Kendati demikian, semua pihak tetap harus waspada dengan memperhatikan setiap perkembangan situasi global yang ada.
Selain itu, lanjut Juda, pelajaran penting lainnya yang bisa diambil adalah pentingnya penerapan bauran kebijakan (policy mix) dalam pengelolaan makroekonomi. Dengan adanya bauran kebijakan, ada berbagai instrumen yang digunakan untuk mendukung satu sama lain. Ini agar sistem keuangan tidak bertumpu pada satu kebijakan saja.
Misalkan dalam kondisi inflasi tinggi, salah satu upaya yang bisa dilakukan tak sekadar menaikkan suku bunga acuan BI saja. Sebab, kenaikan suku bunga acuan bisa mengerem laju pertumbuhan ekonomi. Maka, perlu instrumen kebijakan lain yang bisa turut membantu mengendalikan inflasi tetapi tidak mengorbankan pertumbuhan ekonomi.
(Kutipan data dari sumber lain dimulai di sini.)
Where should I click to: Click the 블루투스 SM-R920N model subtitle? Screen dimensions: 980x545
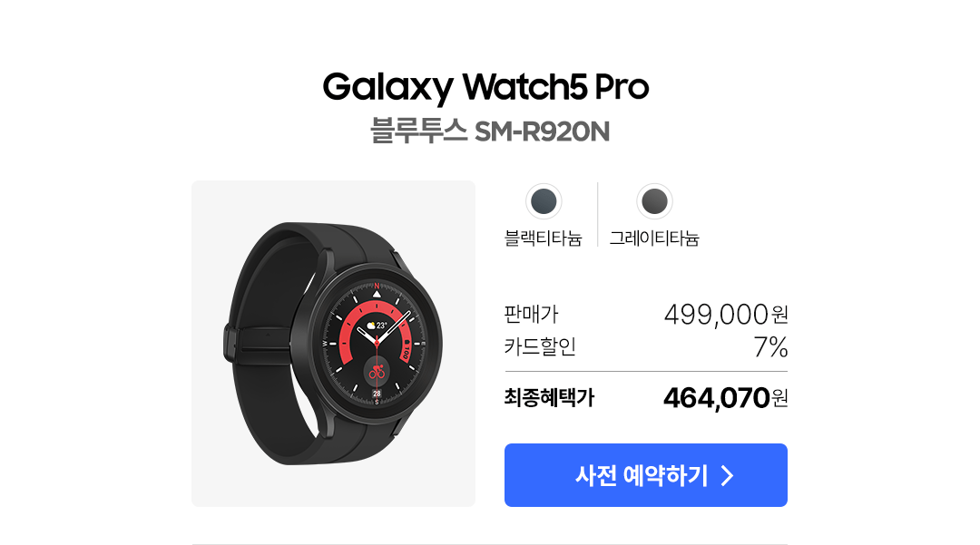(489, 131)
Juda menjelaskan, BI konsisten menerapkan bauran kebijakan untuk menjaga stabilitas makroekonomi dengan tetap menjaga momentum pemulihan ekonomi nasional. Kebijakan moneter tetap diarahkan menjaga stabilitas (pro-stability) untuk mengendalikan inflasi dan menghadapi gejolak eksternal. Sementara kebijakan makroprudensial, sistem pembayaran, pendalaman pasar uang, serta UMKM dan syariah diarahkan untuk mendukung pertumbuhan ekonomi (pro-growth).
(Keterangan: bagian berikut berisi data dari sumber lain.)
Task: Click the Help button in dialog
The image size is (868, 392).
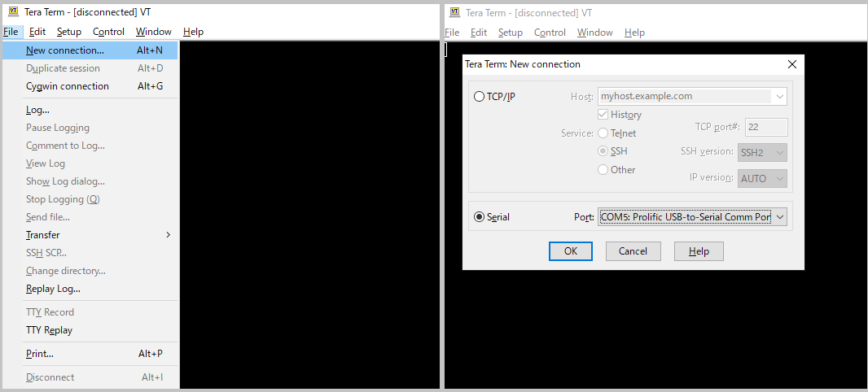Action: (x=699, y=251)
”Pertumbuhan tanpa stabilitas akan menjadi rentan. Stabilitas tanpa pertumbuhan juga akan sia-sia. Ini yang coba diseimbangkan dengan bauran kebijakan,” ujar Juda.
Ekonom yang juga Rektor Perbanas Institute Hermanto Siregar menjelaskan, BI perlu melanjutkan bauran kebijakan guna menjaga stabilitas dan mendorong pertumbuhan ekonomi. Kebijakan moneter digunakan untuk menjaga stabilitas. Sementara itu, kebijakan makroprudensial, digitalisasi sistem pembayaran, pendalaman pasar uang, serta program ekonomi-keuangan inklusif dan hijau untuk pertumbuhan yang berkelanjutan.
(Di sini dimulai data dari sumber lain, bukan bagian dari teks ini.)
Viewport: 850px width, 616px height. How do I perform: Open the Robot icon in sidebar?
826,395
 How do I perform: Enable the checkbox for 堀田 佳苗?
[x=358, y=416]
Selain BI, peran Otoritas Jasa Keuangan (OJK) dan Lembaga Penjamin Simpanan (LPS) juga tak kalah vital. OJK perlu memastikan perbankan menerapkan manajemen risiko dan tata kelola dalam setiap aktivitas bisnis. Adapun LPS perlu menjaga dan meningkatkan kepercayaan masyarakat terhadap perbankan.
Kepala Ekonom Bank Central Asia (BCA) David Sumual mengatakan, bauran kebijakan membuat pengambilan keputusan makroekonomi saling menopang dan tidak hanya bertumpu pada satu kebijakan. Ini bisa membagi beban dan mitigasi risiko dampak pengambilan keputusan.